**COMPLETE THE FOLLOWING:**
1. In the article below on finding the minimum distance between two words, what initial values are given to d1, d2 and ans?
2. Please retype the passage of the article below on finding the minimum distance between two words, starting at "- Traverse the" and ending at "ans = min(ans, abs(d1-d2)).".
>> START TEXT BLOCK
Find the minimum distance between the given two words
Last Updated :
12 Jul, 2023
Given a list of words followed by two words, the task is to find the minimum distance between the given two words in the list of words.
Examples:
Input: S = { “the”, “quick”, “brown”, “fox”, “quick”}, word1 = “the”, word2 = “fox”
Output: 3
Explanation: Minimum distance between the words “the” and “fox” is 3
Input: S = {“geeks”, “for”, “geeks”, “contribute”, “practice”}, word1 = “geeks”, word2 = “practice”
Output: 2
Explanation: Minimum distance between the words “geeks” and “practice” is 2
Approach: Follow the steps to solve this problem:
- Initialize the variables d1 = -1, d2 = -1 and ans = INT_MAX.
- Traverse the string and check:
- If, s[i] is word1 then update d1 = i.
- If, s[i] is word2 then update d2 = i.
- If, d1 != -1 and d2 != -1, then update ans = min(ans, abs(d1-d2)).
- After traversing the string, return ans.
Below is the implementation of the above approach.
>> END TEXT BLOCK
>> START INFORMATION PROVIDED
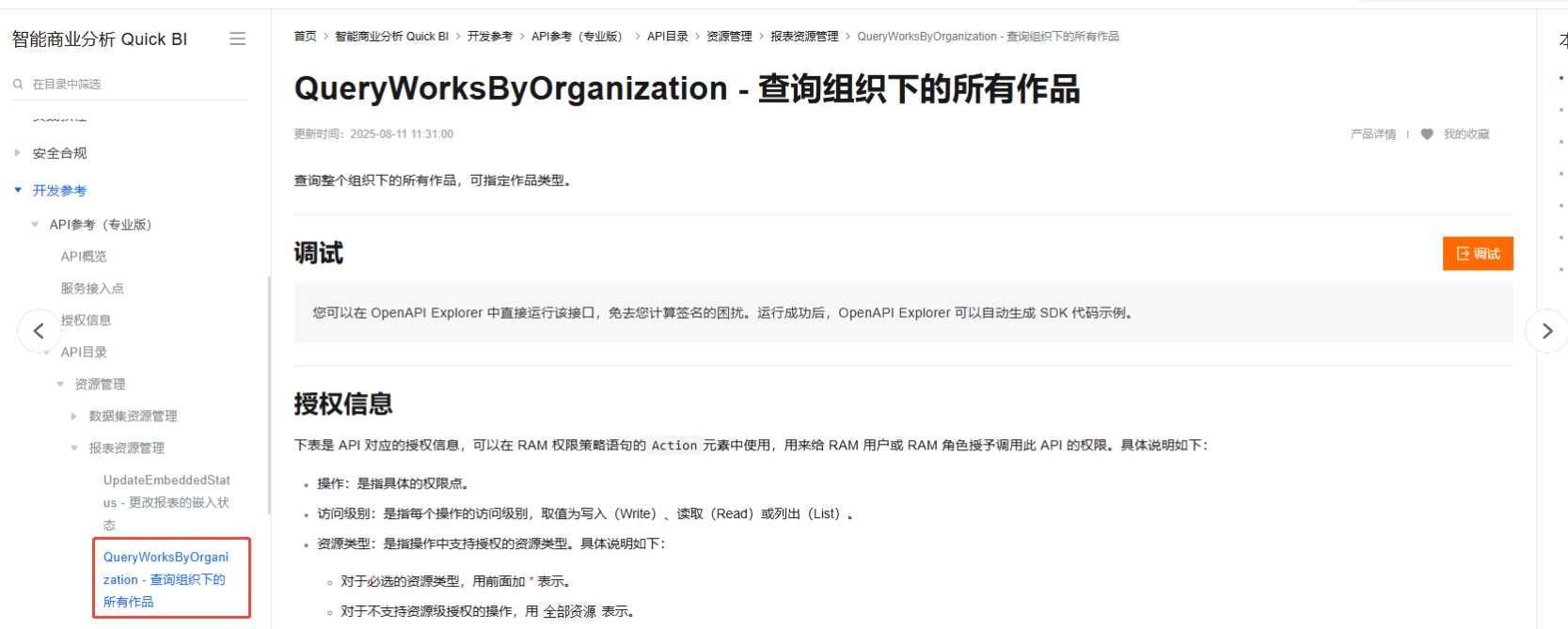Go to 首页 in breadcrumb

point(305,37)
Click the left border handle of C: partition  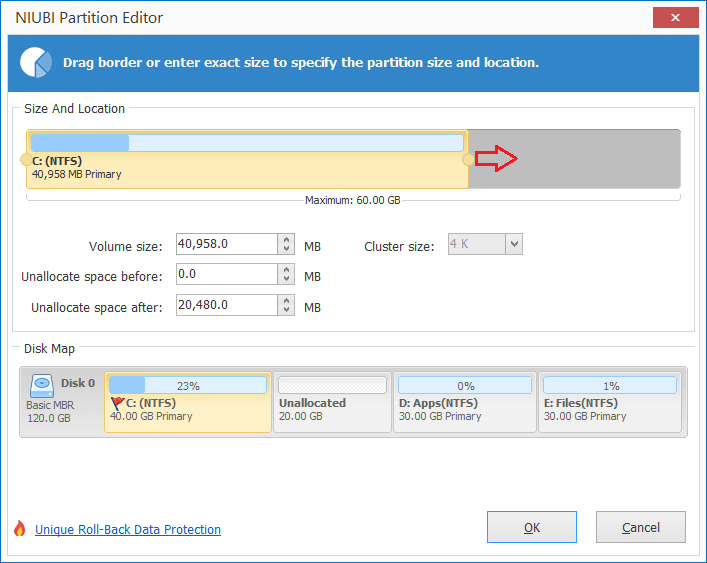(26, 160)
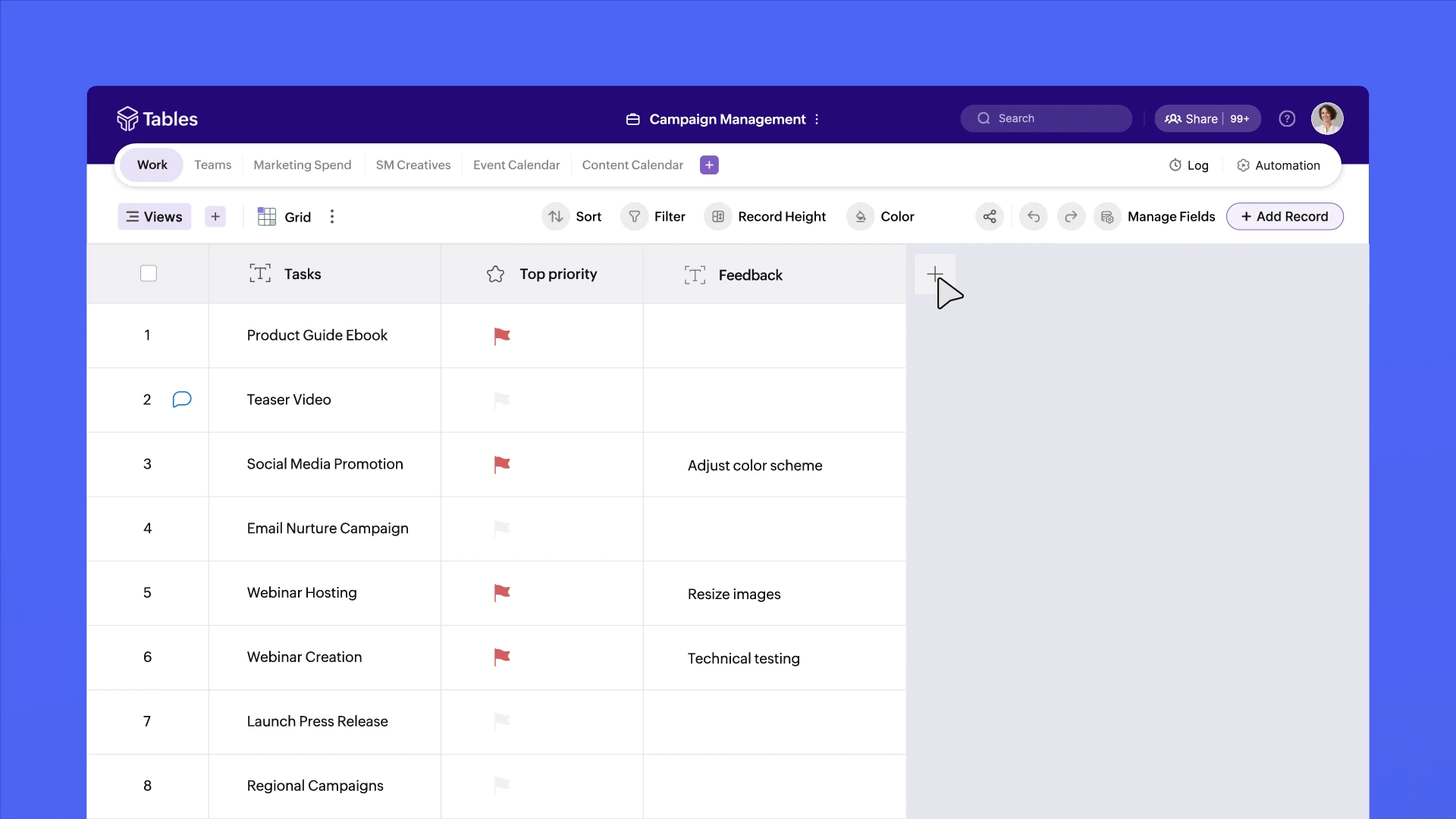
>> END INFORMATION PROVIDED
**ANSWERS TO EACH TASK:**
1. d1 = -1, d2 = -1 and ans = INT_MAX.

2.
- Traverse the string and check:
- If, s[i] is word1 then update d1 = i.
- If, s[i] is word2 then update d2 = i.
- If, d1 != -1 and d2 != -1, then update ans = min(ans, abs(d1-d2)).